Улица жила своей жизнью. Бойкой и шумной жизнью венского предместья, населенного мастеровым людом. Из растворенных окон, из распахнутых дверей, со дворов, где прямо под открытым небом стояли верстаки, несся дробный постук молотков, веселое вжиканье пил, посвист рубанков. Столяры, слесари, бондари, лудильщики делали свое дело. И пели. Так уж испокон веку здесь было заведено: работая, напевать, насвистывать, а то и просто отстукивать ногой такт. И даже гробовщик, остругивая домовину, вполголоса мурлыкал в усы веселую песенку венского предместья.
Легкой птицей порхала она по улице, и перестук колес, громыхавших по булыжнику мостовой радостным стаккато, вторил ей.
Здесь рос маленький Франц, на мощенном плитчатым камнем дворе и на голосистой улочке, куда ветер, если он не жесток и не крутит вихри пыли, до– носит с отрогов гор аромат цветущих лип.

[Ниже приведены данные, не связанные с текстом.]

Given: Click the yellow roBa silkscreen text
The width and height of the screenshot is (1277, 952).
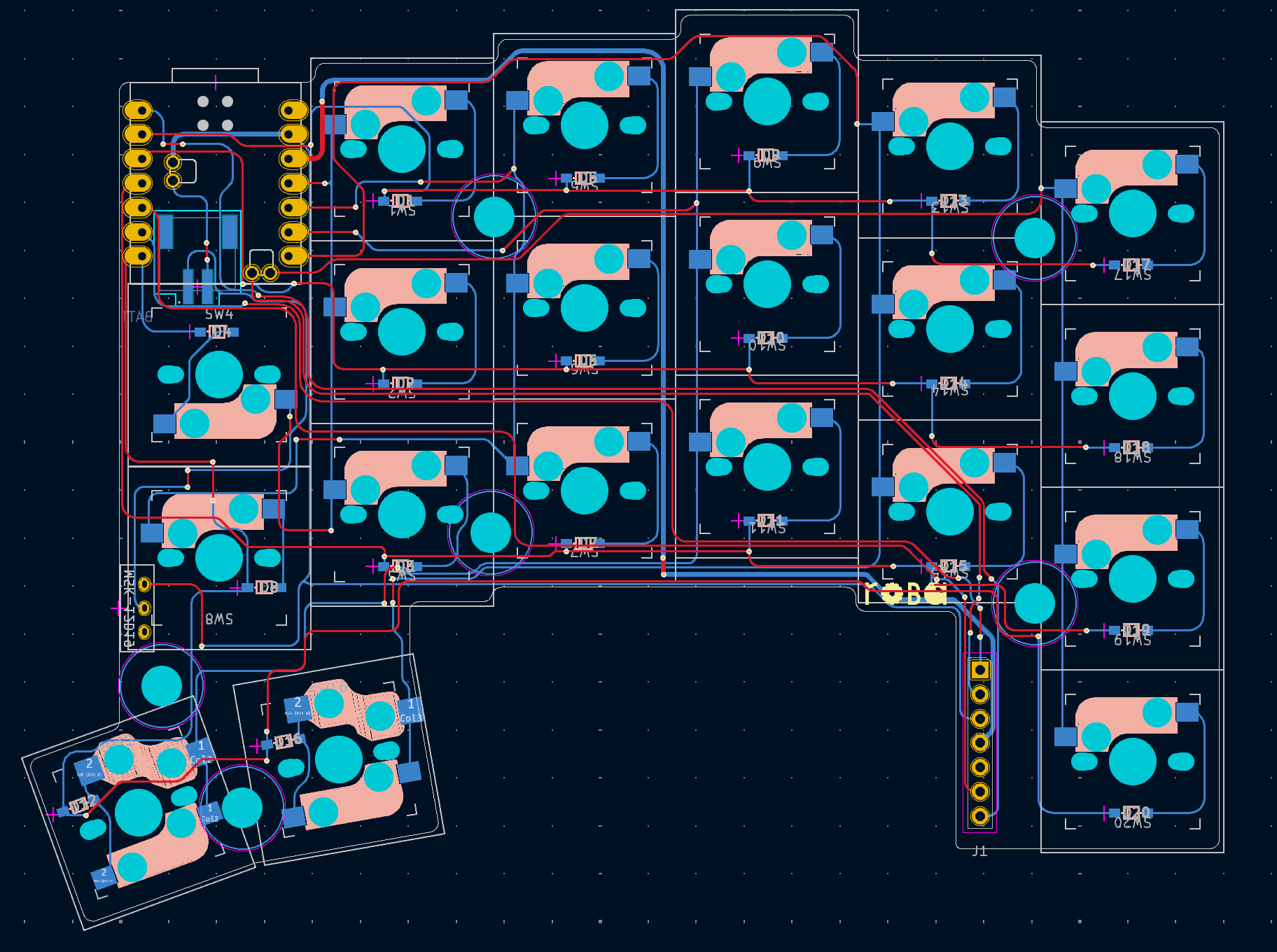Looking at the screenshot, I should click(904, 594).
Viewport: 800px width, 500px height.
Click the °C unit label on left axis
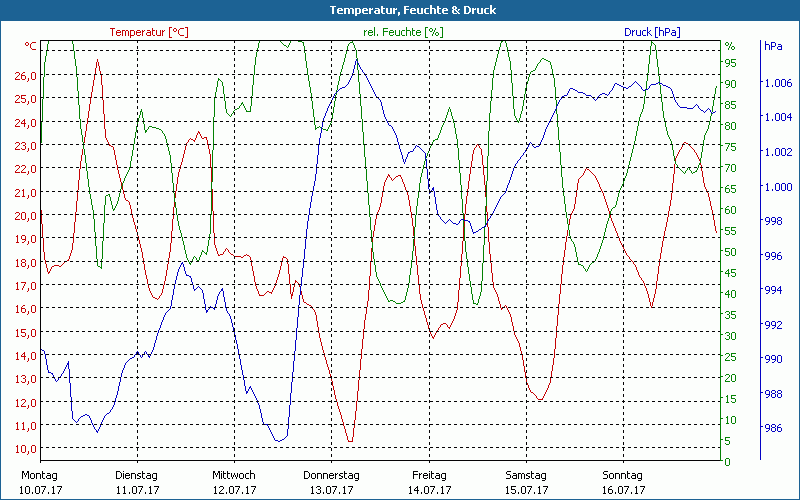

Мать, еще сильнее поглощенная хозяйством (дом вырос, и дел прибавилось) и грудным младенцем, не могла уделить сыну много внимания. Поэтому Франц большую часть времени проводил среди своих сверстников, уличных ребятишек. Вместе с ними играл в солдат и войну; прячась в тени чахлого платана от немилосердных лучей городского солнца, слушал нехитрые сказки про добрых фей и волшебных принцев, долго и сбивчиво рассказываемые старшими девочками.
Он мало чем выделялся из шумной ватаги уличной детворы. Так же, как они, быстро тараторил на венском диалекте, сглатывая слоги и окончания. Так же, как они, деловито обсуждал уличные новости. Так же, как они, мечтал о недоступном купанье в Дунае.
Единственное, что отличало его от них, – он был потише и поспокойнее. Но это уж за счет темперамента. Четырехгодовалый карапуз, толстенький и маленький, словно ладный пузатенький гриб, был от природы флегматичен.
Жилось Францу хорошо. Был он добр и незадирист, ребята любили его и почти никогда не обижали. К тому же у него было неоценимое преимущество – два старших брата, грозная сила, с которой считаются даже самые драчливые мальчуганы. И где-то в заоблачной выси, совсем уж недосягаемой для уличной мелкоты, – самый-самый старший брат, шестнадцатилетний Игнац.
Братья оберегали его и дома. Иной раз даже сами того не желая. Хотя отец был, что называется, строг, но справедлив, однако и ему случалось вымещать дурное настроение на ближних. В таких случаях гроза обрушивалась на старших. Но они никогда не роптали, понимая, что молния целит в большие деревья и щадит маленькие. К тому же Франц был настолько мил и простодушен, что на него невозможно было роптать или сердиться. Если, бывало, что и случится неприятное, он тихо вздохнет и улыбнется своими серыми, ясными, чуть прищуренными глазами, еще сильнее сощурит их и снова улыбнется, да так широко, что глаза совсем скроются в узких щелках, а на пухлых розовых щеках заиграют ямочки.